Thursday, January 18, 2018

As their Weemsy takes them

A follow-on to the previous post:

Female-Driven WWII Spy Thriller in the Works From 'Equity,' 'Queen of Katwe' Producers (Exclusive)

The real-life drama will center on Vera Atkins, the British intelligence officer who recruited for Winston Churchill and oversaw the secret agents who parachuted into France to sabotage the Nazis.
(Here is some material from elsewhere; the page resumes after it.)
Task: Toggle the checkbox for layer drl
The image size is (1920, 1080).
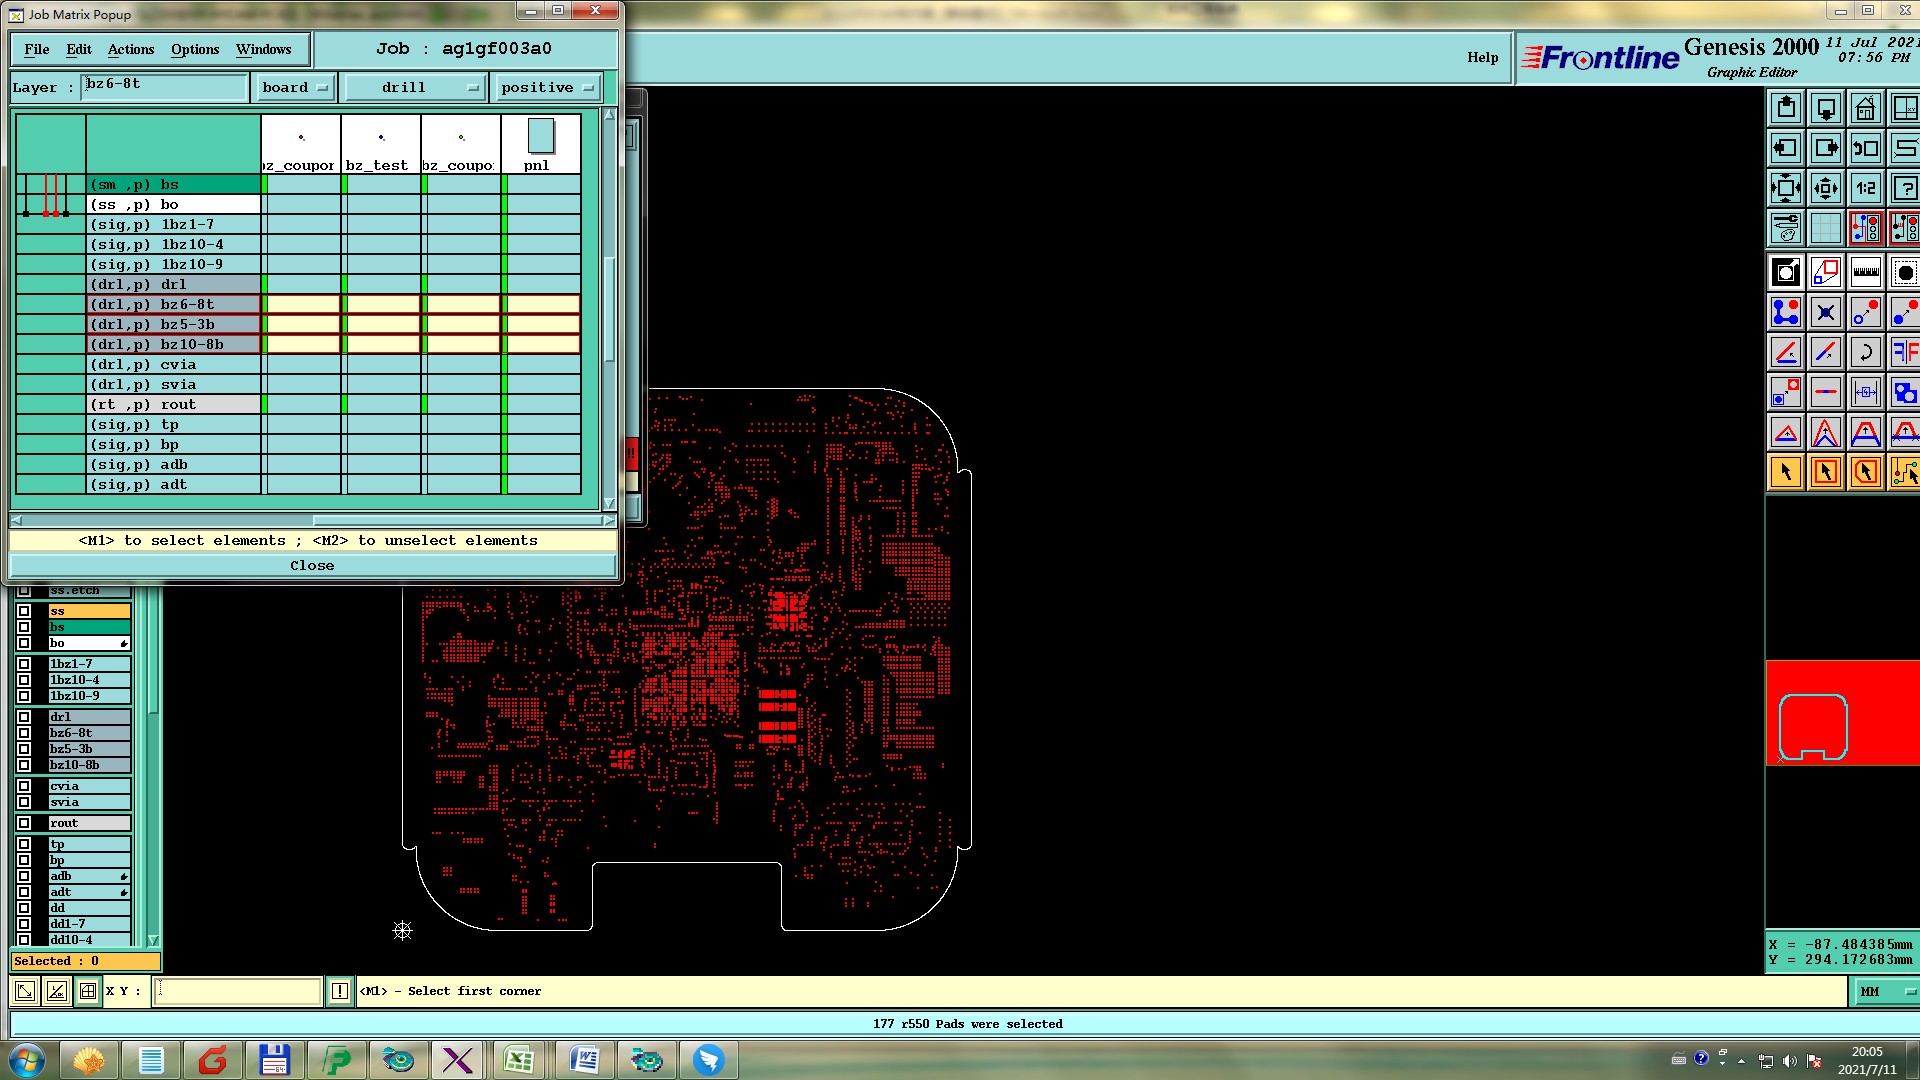Action: (x=24, y=717)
The spy recruiter is at the heart of a new female-driven World War II spy thriller, The Hollywood Reporter has learned exclusively. Sarah Megan Thomas who created, produced and starred in the story of last year's Wall Street thriller Equity wrote the project's script and will produce the real-life drama with Lydia Dean Pilcher, who will direct. Casting is currently underway, and principal photography is set to begin in the spring.

Based on true events, the as-yet untitled pic tells the story of Atkins, known for recruiting, training and supervising the British secret agents who parachuted into France to sabotage the Nazis during World War II. She was widely believed to have inspired the James Bond character of Miss Moneypenny.
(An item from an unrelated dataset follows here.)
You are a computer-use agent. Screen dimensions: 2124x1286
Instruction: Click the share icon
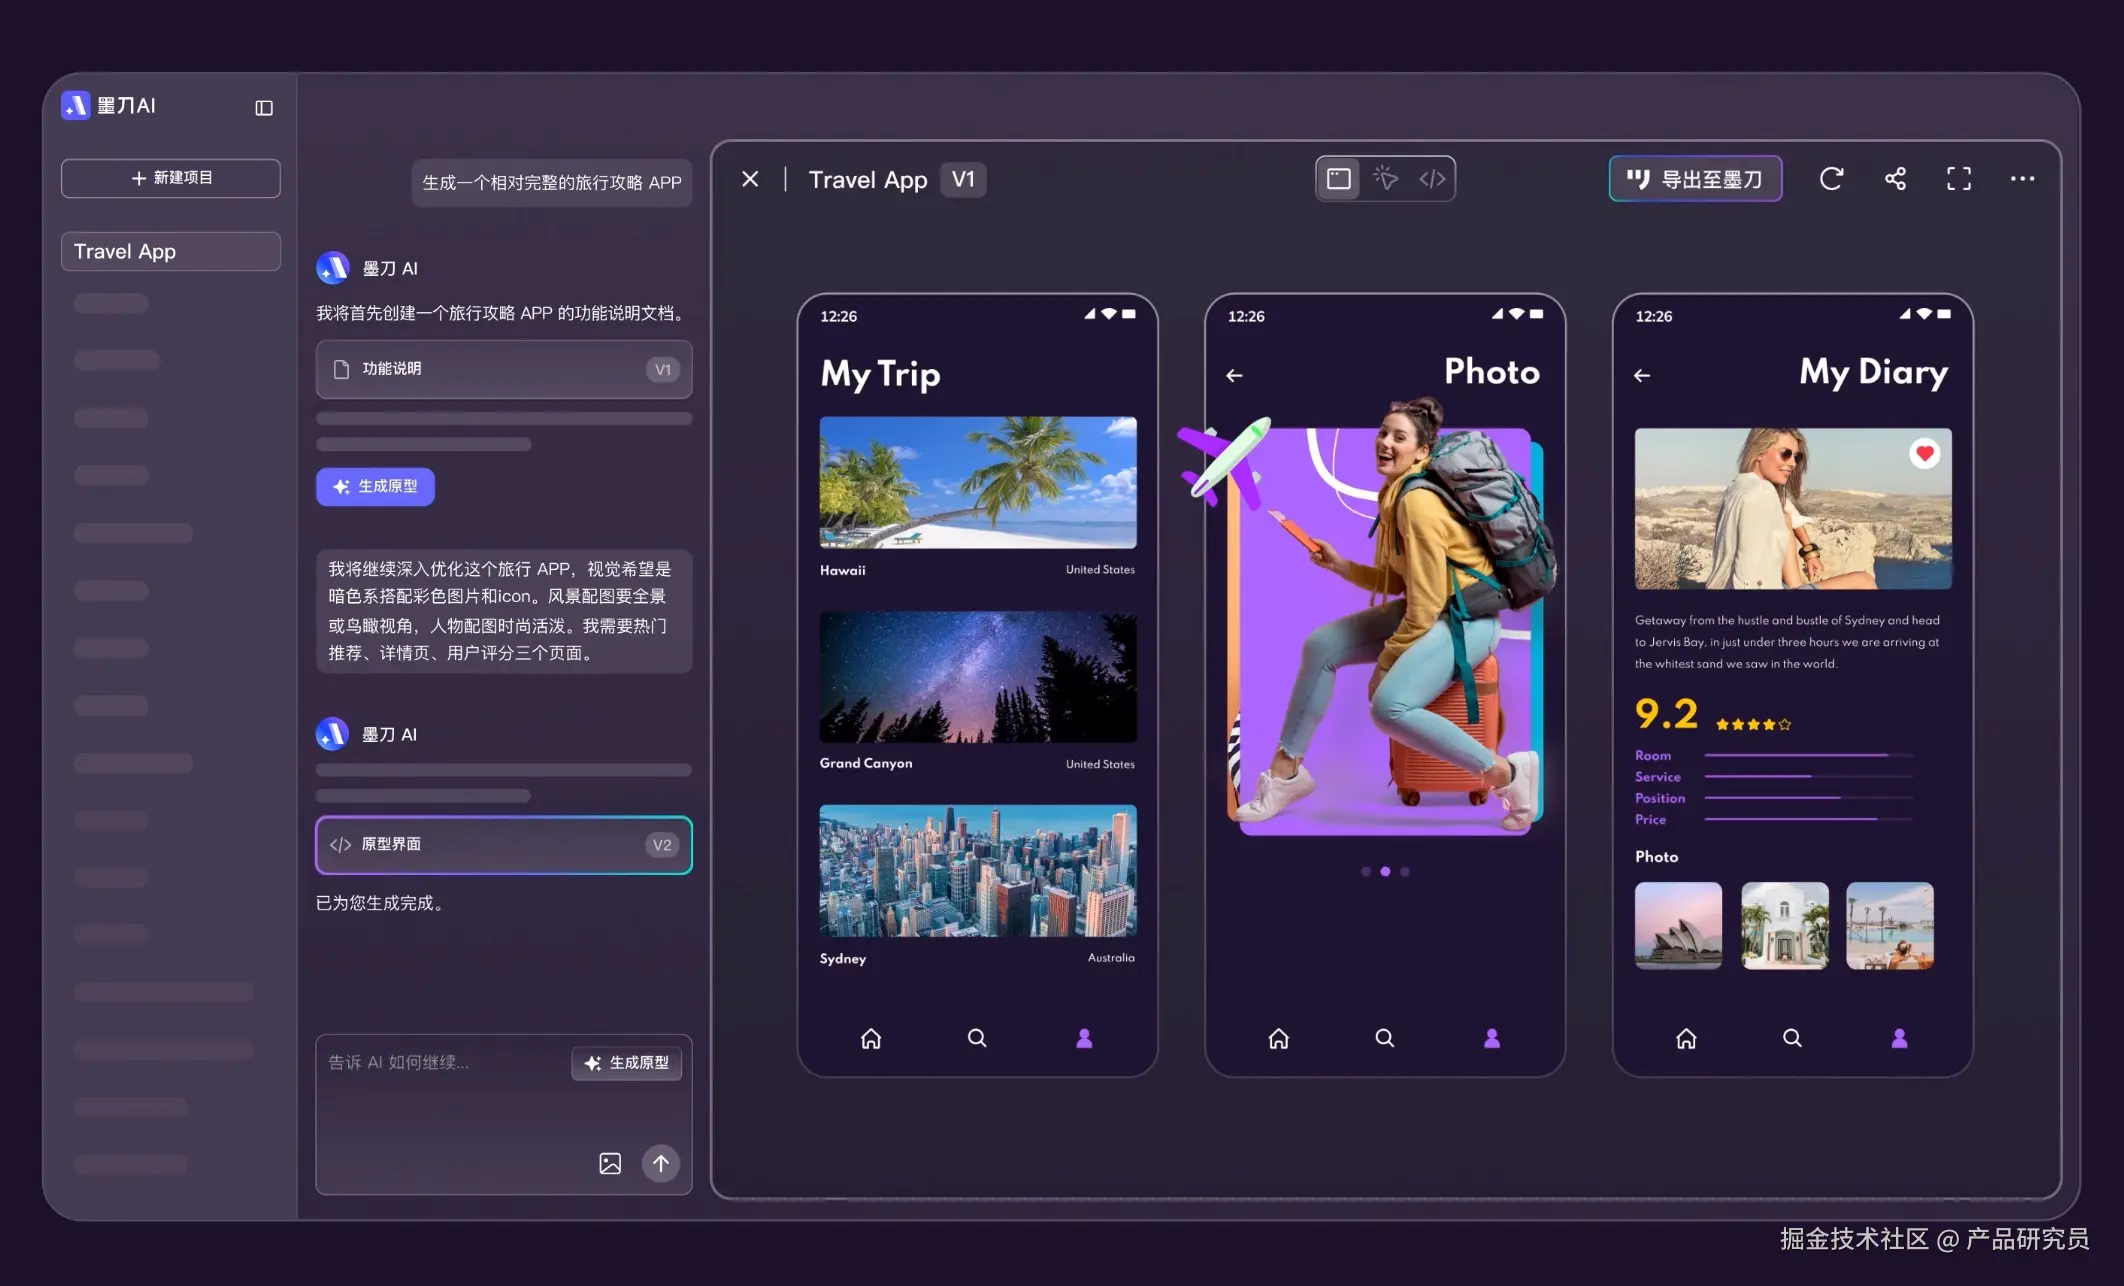click(1895, 179)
The film centers on Atkins as a crafty spy recruiter with a secret of her own, as she selects two of the first women of the Special Operations Executive, also known as Winston Churchill’s "secret army" a pacifist of Indian descent and a daring American who is challenged, but undaunted, by a disability. These civilian women form an unlikely sisterhood while entangled in dangerous missions to turn the tide of the war.
The SOE field agents were unquestionably brave. As for the rest of this PR copy, well, it’s PR copy: lies told in pursuit of profit.

It is especially galling to see Vera Atkins included in this roll call of heroes. She was no lion; she was one of the blundering donkeys who squandered their lives. Vera Atkins did not drop into Occupied France to fight Nazis; she was behind a desk in London.

She was also a manipulative liar who may have compromised or betrayed SOE operations as she pursued her own, still-murky agenda.

What we do know is that Atkins was not a British citizen when she went to work for SOE. She was born in Romania which made her an enemy alien when that country joined the Axis in November 1940. By law she should have been in an internment camp instead of working in a secret intelligence organization. We also know that she had contact with both Nazi and Soviet intelligence operatives during the war. Finally, we know that as she worked diligently to hide the true story of SOE’s failings she also worked to hide her own past and actions from historians and journalists.

So why present her as some sort of super spy?

Part of the reason is the shared interest of our Intellectual-Yet-Idiots and the popular press. Both groups want “news” that creates a sensation. For the MSM, Atkin’s story is irresistible. What editor can reject a story that can be headlined “The Real Life Miss Moneypenny Who Defeated Hitler” or “Meet the Women Who Helped Win D-Day”?

The press is highly-attuned to our prevailing sensibilities. We desperately want to believe that the virtuous, solely because they are virtuous, will triumph over evil. We work hard to ignore the key lesson of World War Two:

Moral righteousness alone does not win battles. Evil causes do not necessarily carry the seeds of their own destruction. Once engaged, even just wars have to be won-- or lost-- on the battlefield
Murray and Millet, A War to be Won
The male and female officers of SOE were undoubtedly patriotic and were heart-breakingly brave. Nevertheless, Sir John Keegan’s verdict still stands:

SOE was inefficient as an organization, unnecessarily dangerous to work for, ineffective in its pursuit of its aims, and counter-productive in the results achieved
For the IYI’s sensation comes from the transgressive and the critical. A good story is one that upends conventional narratives or which undermines any of the traditional centers of authority. Vera Atkins ceases to be a historical figure with a factual biography and instead becomes an improvised weapon to crush the Patriarchy and Destroy Sexists.

“Dear Bros: James Bond wasn’t real, but Miss Moneypenny was … and she was more badass than you can Imagine.”

Atkins is also IYI bait because she can be portrayed as a victim of anti-semitism, of xenophobia, of sexism, and of Cold War paranoia.

The perfect icon for the Salon crowd in the #MeToo era.

What no one inside the Bubble seems to notice is that their IYI-approved popular history ends up looking a lot like the stories of Parson Weems.